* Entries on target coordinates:
--------------------------------------------------

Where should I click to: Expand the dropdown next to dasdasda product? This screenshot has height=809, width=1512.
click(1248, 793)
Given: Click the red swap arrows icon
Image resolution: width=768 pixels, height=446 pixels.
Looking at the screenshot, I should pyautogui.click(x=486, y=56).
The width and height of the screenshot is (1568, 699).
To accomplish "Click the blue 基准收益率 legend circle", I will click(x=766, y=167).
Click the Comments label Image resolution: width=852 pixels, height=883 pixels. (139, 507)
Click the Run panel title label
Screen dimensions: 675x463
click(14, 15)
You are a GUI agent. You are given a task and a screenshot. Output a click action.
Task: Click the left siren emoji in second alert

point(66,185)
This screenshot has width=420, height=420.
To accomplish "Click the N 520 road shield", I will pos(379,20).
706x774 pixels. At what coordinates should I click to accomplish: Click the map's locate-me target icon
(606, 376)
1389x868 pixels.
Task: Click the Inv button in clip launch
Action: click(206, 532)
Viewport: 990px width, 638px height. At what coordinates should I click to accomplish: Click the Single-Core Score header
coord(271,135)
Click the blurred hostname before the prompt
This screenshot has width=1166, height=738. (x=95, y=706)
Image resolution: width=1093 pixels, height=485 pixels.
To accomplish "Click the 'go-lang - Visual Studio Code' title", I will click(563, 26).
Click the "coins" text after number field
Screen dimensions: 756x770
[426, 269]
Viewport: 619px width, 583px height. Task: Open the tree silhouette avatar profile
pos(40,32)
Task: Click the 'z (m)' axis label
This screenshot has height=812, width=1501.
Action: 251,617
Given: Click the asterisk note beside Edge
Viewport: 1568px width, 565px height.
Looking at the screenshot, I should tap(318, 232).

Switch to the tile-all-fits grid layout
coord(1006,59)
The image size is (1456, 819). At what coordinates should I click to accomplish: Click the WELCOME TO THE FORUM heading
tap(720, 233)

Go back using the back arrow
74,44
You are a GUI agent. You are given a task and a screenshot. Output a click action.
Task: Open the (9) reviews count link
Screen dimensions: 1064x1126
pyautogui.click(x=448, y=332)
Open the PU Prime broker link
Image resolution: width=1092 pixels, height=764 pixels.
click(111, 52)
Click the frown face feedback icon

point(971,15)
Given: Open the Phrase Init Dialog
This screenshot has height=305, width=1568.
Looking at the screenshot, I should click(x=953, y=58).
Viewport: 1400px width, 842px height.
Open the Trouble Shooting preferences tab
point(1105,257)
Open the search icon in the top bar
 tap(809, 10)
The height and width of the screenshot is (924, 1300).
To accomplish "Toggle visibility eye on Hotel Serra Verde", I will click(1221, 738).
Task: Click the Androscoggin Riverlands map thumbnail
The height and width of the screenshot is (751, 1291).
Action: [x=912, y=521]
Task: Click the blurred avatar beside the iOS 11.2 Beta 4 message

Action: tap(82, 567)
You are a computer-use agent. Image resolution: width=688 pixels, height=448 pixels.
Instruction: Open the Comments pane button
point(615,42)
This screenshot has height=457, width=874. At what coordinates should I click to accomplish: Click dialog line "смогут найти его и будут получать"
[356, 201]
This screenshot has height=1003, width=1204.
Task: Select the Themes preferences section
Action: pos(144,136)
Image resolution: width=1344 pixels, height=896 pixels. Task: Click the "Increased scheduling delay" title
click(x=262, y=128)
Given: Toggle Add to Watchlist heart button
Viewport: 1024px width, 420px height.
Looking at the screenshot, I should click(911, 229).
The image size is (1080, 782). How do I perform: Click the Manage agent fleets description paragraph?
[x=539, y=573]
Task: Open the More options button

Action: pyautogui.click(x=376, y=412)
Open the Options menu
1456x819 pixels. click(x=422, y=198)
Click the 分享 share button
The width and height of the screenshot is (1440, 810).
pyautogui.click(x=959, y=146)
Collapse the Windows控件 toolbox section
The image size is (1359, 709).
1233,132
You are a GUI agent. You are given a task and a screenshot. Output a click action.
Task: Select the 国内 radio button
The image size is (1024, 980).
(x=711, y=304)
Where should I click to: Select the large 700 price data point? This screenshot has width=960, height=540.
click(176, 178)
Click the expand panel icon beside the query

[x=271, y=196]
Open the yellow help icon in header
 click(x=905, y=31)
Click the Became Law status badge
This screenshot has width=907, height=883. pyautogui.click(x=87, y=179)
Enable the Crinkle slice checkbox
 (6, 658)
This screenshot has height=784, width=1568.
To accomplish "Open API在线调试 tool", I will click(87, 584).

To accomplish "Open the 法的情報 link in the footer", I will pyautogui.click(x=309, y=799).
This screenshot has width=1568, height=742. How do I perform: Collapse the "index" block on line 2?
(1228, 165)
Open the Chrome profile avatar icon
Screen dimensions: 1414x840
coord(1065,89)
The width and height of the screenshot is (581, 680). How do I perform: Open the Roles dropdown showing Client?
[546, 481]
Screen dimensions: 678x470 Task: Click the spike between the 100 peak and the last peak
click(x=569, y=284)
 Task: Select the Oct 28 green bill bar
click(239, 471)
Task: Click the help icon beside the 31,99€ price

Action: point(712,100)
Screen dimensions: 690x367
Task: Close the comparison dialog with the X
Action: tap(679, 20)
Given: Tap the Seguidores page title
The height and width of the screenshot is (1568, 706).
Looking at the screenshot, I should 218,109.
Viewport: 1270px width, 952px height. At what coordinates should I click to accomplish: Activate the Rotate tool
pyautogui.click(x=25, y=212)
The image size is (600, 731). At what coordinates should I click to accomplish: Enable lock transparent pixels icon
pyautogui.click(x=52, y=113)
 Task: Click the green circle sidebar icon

--------------------------------------------------

* Aim: Copy all of the material above character for character, keeping every line in its original order.

* Response:
Where should I click to: Expand the dropdown next to dasdasda product? This screenshot has height=809, width=1512.
click(1248, 793)
Given: Click the red swap arrows icon
Image resolution: width=768 pixels, height=446 pixels.
Looking at the screenshot, I should pyautogui.click(x=486, y=56).
The width and height of the screenshot is (1568, 699).
To accomplish "Click the blue 基准收益率 legend circle", I will click(x=766, y=167).
Click the Comments label Image resolution: width=852 pixels, height=883 pixels. (139, 507)
Click the Run panel title label
Screen dimensions: 675x463
click(14, 15)
You are a GUI agent. You are given a task and a screenshot. Output a click action.
Task: Click the left siren emoji in second alert

point(66,185)
This screenshot has width=420, height=420.
To accomplish "Click the N 520 road shield", I will pos(379,20).
706x774 pixels. At what coordinates should I click to accomplish: Click the map's locate-me target icon
(606, 376)
1389x868 pixels.
Task: Click the Inv button in clip launch
Action: click(206, 532)
Viewport: 990px width, 638px height. At what coordinates should I click to accomplish: Click the Single-Core Score header
coord(271,135)
Click the blurred hostname before the prompt
This screenshot has width=1166, height=738. (x=95, y=706)
Image resolution: width=1093 pixels, height=485 pixels.
To accomplish "Click the 'go-lang - Visual Studio Code' title", I will click(563, 26).
Click the "coins" text after number field
Screen dimensions: 756x770
[426, 269]
Viewport: 619px width, 583px height. Task: Open the tree silhouette avatar profile
pos(40,32)
Task: Click the 'z (m)' axis label
This screenshot has height=812, width=1501.
Action: 251,617
Given: Click the asterisk note beside Edge
Viewport: 1568px width, 565px height.
Looking at the screenshot, I should tap(318, 232).

Switch to the tile-all-fits grid layout
coord(1006,59)
The image size is (1456, 819). At what coordinates should I click to accomplish: Click the WELCOME TO THE FORUM heading
tap(720, 233)

Go back using the back arrow
74,44
You are a GUI agent. You are given a task and a screenshot. Output a click action.
Task: Open the (9) reviews count link
Screen dimensions: 1064x1126
pyautogui.click(x=448, y=332)
Open the PU Prime broker link
Image resolution: width=1092 pixels, height=764 pixels.
click(111, 52)
Click the frown face feedback icon

point(971,15)
Given: Open the Phrase Init Dialog
This screenshot has height=305, width=1568.
Looking at the screenshot, I should click(x=953, y=58).
Viewport: 1400px width, 842px height.
Open the Trouble Shooting preferences tab
point(1105,257)
Open the search icon in the top bar
 tap(809, 10)
The height and width of the screenshot is (924, 1300).
To accomplish "Toggle visibility eye on Hotel Serra Verde", I will click(1221, 738).
Task: Click the Androscoggin Riverlands map thumbnail
The height and width of the screenshot is (751, 1291).
Action: [x=912, y=521]
Task: Click the blurred avatar beside the iOS 11.2 Beta 4 message

Action: tap(82, 567)
You are a computer-use agent. Image resolution: width=688 pixels, height=448 pixels.
Instruction: Open the Comments pane button
point(615,42)
This screenshot has height=457, width=874. At what coordinates should I click to accomplish: Click dialog line "смогут найти его и будут получать"
[356, 201]
This screenshot has height=1003, width=1204.
Task: Select the Themes preferences section
Action: pos(144,136)
Image resolution: width=1344 pixels, height=896 pixels. Task: Click the "Increased scheduling delay" title
click(x=262, y=128)
Given: Toggle Add to Watchlist heart button
Viewport: 1024px width, 420px height.
Looking at the screenshot, I should click(911, 229).
The image size is (1080, 782). How do I perform: Click the Manage agent fleets description paragraph?
[x=539, y=573]
Task: Open the More options button

Action: pyautogui.click(x=376, y=412)
Open the Options menu
1456x819 pixels. click(x=422, y=198)
Click the 分享 share button
The width and height of the screenshot is (1440, 810).
pyautogui.click(x=959, y=146)
Collapse the Windows控件 toolbox section
The image size is (1359, 709).
1233,132
You are a GUI agent. You are given a task and a screenshot. Output a click action.
Task: Select the 国内 radio button
The image size is (1024, 980).
(x=711, y=304)
Where should I click to: Select the large 700 price data point? This screenshot has width=960, height=540.
click(176, 178)
Click the expand panel icon beside the query

[x=271, y=196]
Open the yellow help icon in header
 click(x=905, y=31)
Click the Became Law status badge
This screenshot has width=907, height=883. pyautogui.click(x=87, y=179)
Enable the Crinkle slice checkbox
 (6, 658)
This screenshot has height=784, width=1568.
To accomplish "Open API在线调试 tool", I will click(87, 584).

To accomplish "Open the 法的情報 link in the footer", I will pyautogui.click(x=309, y=799).
This screenshot has width=1568, height=742. How do I perform: Collapse the "index" block on line 2?
(1228, 165)
Open the Chrome profile avatar icon
Screen dimensions: 1414x840
coord(1065,89)
The width and height of the screenshot is (581, 680). How do I perform: Open the Roles dropdown showing Client?
[546, 481]
Screen dimensions: 678x470 Task: Click the spike between the 100 peak and the last peak
click(x=569, y=284)
 Task: Select the Oct 28 green bill bar
click(239, 471)
Task: Click the help icon beside the 31,99€ price

Action: point(712,100)
Screen dimensions: 690x367
Task: Close the comparison dialog with the X
Action: tap(679, 20)
Given: Tap the Seguidores page title
The height and width of the screenshot is (1568, 706).
Looking at the screenshot, I should 218,109.
Viewport: 1270px width, 952px height. At what coordinates should I click to accomplish: Activate the Rotate tool
pyautogui.click(x=25, y=212)
The image size is (600, 731). At what coordinates should I click to accomplish: Enable lock transparent pixels icon
pyautogui.click(x=52, y=113)
 Task: Click the green circle sidebar icon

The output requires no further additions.